======== TASK DATA ========

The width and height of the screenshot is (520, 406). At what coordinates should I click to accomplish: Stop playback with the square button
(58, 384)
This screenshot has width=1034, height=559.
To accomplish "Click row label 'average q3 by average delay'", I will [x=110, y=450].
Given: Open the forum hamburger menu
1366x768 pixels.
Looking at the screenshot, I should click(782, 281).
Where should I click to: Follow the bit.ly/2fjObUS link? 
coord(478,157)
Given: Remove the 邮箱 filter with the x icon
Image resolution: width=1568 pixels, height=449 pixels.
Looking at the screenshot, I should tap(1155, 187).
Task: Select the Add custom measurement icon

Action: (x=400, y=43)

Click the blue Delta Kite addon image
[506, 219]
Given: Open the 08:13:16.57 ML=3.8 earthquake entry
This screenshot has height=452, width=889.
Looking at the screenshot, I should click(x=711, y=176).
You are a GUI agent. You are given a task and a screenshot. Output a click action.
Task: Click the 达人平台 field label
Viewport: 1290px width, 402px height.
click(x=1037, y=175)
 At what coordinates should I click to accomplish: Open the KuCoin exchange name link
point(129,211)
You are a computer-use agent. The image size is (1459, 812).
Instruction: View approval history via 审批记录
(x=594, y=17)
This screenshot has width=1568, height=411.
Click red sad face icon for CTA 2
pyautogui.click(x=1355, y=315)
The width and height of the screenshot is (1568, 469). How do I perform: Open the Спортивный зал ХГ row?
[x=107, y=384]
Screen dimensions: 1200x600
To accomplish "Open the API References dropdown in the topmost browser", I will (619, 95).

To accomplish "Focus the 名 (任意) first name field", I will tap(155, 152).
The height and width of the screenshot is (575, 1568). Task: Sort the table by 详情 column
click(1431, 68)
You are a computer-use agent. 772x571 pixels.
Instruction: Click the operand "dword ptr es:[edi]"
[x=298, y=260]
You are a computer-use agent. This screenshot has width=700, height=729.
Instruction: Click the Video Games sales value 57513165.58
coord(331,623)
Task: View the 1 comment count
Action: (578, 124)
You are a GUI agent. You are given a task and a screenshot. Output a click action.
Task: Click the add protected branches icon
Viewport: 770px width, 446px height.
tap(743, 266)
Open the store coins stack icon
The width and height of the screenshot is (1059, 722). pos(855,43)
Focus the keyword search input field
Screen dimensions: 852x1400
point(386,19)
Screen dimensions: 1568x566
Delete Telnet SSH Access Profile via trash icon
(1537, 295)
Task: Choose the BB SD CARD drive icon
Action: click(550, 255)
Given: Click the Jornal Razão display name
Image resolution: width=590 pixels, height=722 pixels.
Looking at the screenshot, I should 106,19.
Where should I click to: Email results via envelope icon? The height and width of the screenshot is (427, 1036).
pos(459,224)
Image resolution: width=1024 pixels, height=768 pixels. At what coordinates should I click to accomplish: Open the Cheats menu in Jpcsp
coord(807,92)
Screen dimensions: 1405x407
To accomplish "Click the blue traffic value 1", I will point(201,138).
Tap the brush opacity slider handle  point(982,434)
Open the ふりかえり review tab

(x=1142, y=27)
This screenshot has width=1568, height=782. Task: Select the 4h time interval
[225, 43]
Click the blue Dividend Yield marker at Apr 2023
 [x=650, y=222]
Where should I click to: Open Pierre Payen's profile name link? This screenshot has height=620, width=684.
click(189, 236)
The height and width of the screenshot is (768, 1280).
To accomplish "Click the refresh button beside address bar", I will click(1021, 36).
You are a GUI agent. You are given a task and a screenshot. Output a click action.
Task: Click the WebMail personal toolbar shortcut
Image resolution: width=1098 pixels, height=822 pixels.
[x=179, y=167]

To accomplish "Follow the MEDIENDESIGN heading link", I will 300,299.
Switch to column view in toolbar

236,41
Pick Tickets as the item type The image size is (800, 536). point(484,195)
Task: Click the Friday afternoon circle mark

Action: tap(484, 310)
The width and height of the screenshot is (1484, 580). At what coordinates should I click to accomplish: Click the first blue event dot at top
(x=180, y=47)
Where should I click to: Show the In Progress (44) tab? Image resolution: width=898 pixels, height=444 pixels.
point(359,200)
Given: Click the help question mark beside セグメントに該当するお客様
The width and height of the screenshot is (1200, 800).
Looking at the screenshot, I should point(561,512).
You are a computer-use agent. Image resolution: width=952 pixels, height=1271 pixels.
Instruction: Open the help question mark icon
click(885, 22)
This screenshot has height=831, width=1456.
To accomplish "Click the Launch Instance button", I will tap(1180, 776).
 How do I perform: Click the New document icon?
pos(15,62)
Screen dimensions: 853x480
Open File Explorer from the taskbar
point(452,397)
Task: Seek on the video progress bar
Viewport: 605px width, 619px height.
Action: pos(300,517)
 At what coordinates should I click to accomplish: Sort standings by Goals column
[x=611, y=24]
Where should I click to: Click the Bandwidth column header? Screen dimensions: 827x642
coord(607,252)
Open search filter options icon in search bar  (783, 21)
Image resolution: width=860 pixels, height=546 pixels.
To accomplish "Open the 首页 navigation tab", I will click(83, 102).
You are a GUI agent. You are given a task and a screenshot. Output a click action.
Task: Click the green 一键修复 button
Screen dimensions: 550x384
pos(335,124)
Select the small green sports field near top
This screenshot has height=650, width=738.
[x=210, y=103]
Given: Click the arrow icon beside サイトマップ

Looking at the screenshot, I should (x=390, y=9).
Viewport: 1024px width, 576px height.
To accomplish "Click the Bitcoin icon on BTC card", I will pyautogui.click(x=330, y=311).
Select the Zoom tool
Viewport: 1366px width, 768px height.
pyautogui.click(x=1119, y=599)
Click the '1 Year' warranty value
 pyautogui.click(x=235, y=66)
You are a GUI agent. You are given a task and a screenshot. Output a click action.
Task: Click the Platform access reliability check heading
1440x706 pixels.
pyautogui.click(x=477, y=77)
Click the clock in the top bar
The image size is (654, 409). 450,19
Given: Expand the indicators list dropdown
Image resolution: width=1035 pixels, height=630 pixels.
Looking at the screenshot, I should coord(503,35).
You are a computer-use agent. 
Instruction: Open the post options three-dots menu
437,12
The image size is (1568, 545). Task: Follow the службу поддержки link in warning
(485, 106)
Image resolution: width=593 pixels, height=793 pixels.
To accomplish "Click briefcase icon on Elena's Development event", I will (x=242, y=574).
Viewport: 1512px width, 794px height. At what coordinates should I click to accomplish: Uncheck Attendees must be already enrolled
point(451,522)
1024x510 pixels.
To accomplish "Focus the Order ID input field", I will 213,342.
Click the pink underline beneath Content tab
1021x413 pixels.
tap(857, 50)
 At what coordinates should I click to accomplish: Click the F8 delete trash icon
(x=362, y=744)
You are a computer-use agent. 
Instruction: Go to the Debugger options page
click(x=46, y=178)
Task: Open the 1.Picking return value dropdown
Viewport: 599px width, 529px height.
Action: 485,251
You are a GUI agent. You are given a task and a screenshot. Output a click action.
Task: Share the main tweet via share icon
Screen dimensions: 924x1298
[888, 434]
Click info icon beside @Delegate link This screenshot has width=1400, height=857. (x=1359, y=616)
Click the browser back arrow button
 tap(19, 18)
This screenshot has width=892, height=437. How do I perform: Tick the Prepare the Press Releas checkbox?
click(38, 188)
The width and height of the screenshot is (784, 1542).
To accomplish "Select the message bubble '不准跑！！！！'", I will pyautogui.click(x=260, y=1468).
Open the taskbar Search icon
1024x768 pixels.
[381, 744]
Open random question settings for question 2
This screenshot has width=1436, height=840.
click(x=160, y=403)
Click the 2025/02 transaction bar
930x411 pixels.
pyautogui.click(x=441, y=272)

========

■ WHAT THE TASK ASKS ■
Every line from the first entry to the line containing "Given: Open the forum hamburger menu" should be transcribed exactly, and nothing beyond it.

■ COMPLETED EXERCISE ■
The width and height of the screenshot is (520, 406). At what coordinates should I click to accomplish: Stop playback with the square button
(58, 384)
This screenshot has width=1034, height=559.
To accomplish "Click row label 'average q3 by average delay'", I will [x=110, y=450].
Given: Open the forum hamburger menu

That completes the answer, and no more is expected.